Supplied records —
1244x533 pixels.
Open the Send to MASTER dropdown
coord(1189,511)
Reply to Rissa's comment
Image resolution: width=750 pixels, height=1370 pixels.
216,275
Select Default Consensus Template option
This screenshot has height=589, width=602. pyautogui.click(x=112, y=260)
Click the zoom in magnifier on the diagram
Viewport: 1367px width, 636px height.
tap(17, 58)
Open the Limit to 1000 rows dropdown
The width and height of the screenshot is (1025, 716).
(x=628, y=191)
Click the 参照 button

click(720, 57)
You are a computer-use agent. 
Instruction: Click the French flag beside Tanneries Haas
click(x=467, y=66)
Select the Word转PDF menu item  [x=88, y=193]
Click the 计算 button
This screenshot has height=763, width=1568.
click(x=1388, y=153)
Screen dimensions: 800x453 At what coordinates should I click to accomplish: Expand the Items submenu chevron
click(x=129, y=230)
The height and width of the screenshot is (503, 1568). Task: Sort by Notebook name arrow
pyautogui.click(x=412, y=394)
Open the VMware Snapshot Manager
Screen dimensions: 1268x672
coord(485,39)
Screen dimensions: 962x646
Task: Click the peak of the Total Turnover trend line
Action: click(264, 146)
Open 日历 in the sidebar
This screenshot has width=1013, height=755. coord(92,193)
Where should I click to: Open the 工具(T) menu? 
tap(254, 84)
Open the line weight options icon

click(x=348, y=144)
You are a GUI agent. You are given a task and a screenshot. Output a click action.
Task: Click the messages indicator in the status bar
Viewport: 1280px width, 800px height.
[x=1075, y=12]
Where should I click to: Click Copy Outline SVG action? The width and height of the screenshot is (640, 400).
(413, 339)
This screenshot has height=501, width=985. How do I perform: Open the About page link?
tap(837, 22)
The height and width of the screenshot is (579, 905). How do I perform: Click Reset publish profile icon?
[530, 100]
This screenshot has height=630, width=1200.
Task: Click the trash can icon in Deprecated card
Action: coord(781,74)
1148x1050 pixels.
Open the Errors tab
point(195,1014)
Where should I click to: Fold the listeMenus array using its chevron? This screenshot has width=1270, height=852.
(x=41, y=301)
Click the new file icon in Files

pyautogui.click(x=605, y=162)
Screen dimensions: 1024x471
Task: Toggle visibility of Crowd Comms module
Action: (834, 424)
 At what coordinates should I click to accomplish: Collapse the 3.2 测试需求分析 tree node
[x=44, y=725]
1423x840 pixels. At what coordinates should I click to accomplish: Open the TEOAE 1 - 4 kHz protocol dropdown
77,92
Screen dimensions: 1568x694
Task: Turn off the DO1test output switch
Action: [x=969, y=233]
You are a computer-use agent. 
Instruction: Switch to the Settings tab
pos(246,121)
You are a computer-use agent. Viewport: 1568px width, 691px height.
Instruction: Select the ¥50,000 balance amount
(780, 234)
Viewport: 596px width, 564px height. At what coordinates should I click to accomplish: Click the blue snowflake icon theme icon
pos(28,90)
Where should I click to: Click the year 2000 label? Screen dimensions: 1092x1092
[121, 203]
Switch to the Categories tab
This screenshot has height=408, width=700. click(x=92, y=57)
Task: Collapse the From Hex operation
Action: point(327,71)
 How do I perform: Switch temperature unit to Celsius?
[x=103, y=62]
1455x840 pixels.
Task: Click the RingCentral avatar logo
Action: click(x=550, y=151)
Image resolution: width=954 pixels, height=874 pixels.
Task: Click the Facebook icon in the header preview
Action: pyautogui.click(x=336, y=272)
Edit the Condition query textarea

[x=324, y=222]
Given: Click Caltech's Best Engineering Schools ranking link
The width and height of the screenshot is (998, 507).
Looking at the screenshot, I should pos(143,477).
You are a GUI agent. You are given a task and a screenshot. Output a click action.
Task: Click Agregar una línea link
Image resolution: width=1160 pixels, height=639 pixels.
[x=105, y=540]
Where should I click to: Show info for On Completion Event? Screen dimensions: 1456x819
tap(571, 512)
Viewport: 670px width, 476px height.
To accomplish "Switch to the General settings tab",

What you will do — Your response should be an exact copy of all the records.

Response below —
1244x533 pixels.
Open the Send to MASTER dropdown
coord(1189,511)
Reply to Rissa's comment
Image resolution: width=750 pixels, height=1370 pixels.
216,275
Select Default Consensus Template option
This screenshot has height=589, width=602. pyautogui.click(x=112, y=260)
Click the zoom in magnifier on the diagram
Viewport: 1367px width, 636px height.
tap(17, 58)
Open the Limit to 1000 rows dropdown
The width and height of the screenshot is (1025, 716).
(x=628, y=191)
Click the 参照 button

click(720, 57)
You are a computer-use agent. 
Instruction: Click the French flag beside Tanneries Haas
click(x=467, y=66)
Select the Word转PDF menu item  [x=88, y=193]
Click the 计算 button
This screenshot has height=763, width=1568.
click(x=1388, y=153)
Screen dimensions: 800x453 At what coordinates should I click to accomplish: Expand the Items submenu chevron
click(x=129, y=230)
The height and width of the screenshot is (503, 1568). Task: Sort by Notebook name arrow
pyautogui.click(x=412, y=394)
Open the VMware Snapshot Manager
Screen dimensions: 1268x672
coord(485,39)
Screen dimensions: 962x646
Task: Click the peak of the Total Turnover trend line
Action: click(264, 146)
Open 日历 in the sidebar
This screenshot has width=1013, height=755. coord(92,193)
Where should I click to: Open the 工具(T) menu? 
tap(254, 84)
Open the line weight options icon

click(x=348, y=144)
You are a GUI agent. You are given a task and a screenshot. Output a click action.
Task: Click the messages indicator in the status bar
Viewport: 1280px width, 800px height.
[x=1075, y=12]
Where should I click to: Click Copy Outline SVG action? The width and height of the screenshot is (640, 400).
(413, 339)
This screenshot has height=501, width=985. How do I perform: Open the About page link?
tap(837, 22)
The height and width of the screenshot is (579, 905). How do I perform: Click Reset publish profile icon?
[530, 100]
This screenshot has height=630, width=1200.
Task: Click the trash can icon in Deprecated card
Action: coord(781,74)
1148x1050 pixels.
Open the Errors tab
point(195,1014)
Where should I click to: Fold the listeMenus array using its chevron? This screenshot has width=1270, height=852.
(x=41, y=301)
Click the new file icon in Files

pyautogui.click(x=605, y=162)
Screen dimensions: 1024x471
Task: Toggle visibility of Crowd Comms module
Action: (834, 424)
 At what coordinates should I click to accomplish: Collapse the 3.2 测试需求分析 tree node
[x=44, y=725]
1423x840 pixels. At what coordinates should I click to accomplish: Open the TEOAE 1 - 4 kHz protocol dropdown
77,92
Screen dimensions: 1568x694
Task: Turn off the DO1test output switch
Action: [x=969, y=233]
You are a computer-use agent. 
Instruction: Switch to the Settings tab
pos(246,121)
You are a computer-use agent. Viewport: 1568px width, 691px height.
Instruction: Select the ¥50,000 balance amount
(780, 234)
Viewport: 596px width, 564px height. At what coordinates should I click to accomplish: Click the blue snowflake icon theme icon
pos(28,90)
Where should I click to: Click the year 2000 label? Screen dimensions: 1092x1092
[121, 203]
Switch to the Categories tab
This screenshot has height=408, width=700. click(x=92, y=57)
Task: Collapse the From Hex operation
Action: point(327,71)
 How do I perform: Switch temperature unit to Celsius?
[x=103, y=62]
1455x840 pixels.
Task: Click the RingCentral avatar logo
Action: click(x=550, y=151)
Image resolution: width=954 pixels, height=874 pixels.
Task: Click the Facebook icon in the header preview
Action: pyautogui.click(x=336, y=272)
Edit the Condition query textarea

[x=324, y=222]
Given: Click Caltech's Best Engineering Schools ranking link
The width and height of the screenshot is (998, 507).
Looking at the screenshot, I should pos(143,477).
You are a GUI agent. You are given a task and a screenshot. Output a click action.
Task: Click Agregar una línea link
Image resolution: width=1160 pixels, height=639 pixels.
[x=105, y=540]
Where should I click to: Show info for On Completion Event? Screen dimensions: 1456x819
tap(571, 512)
Viewport: 670px width, 476px height.
To accomplish "Switch to the General settings tab",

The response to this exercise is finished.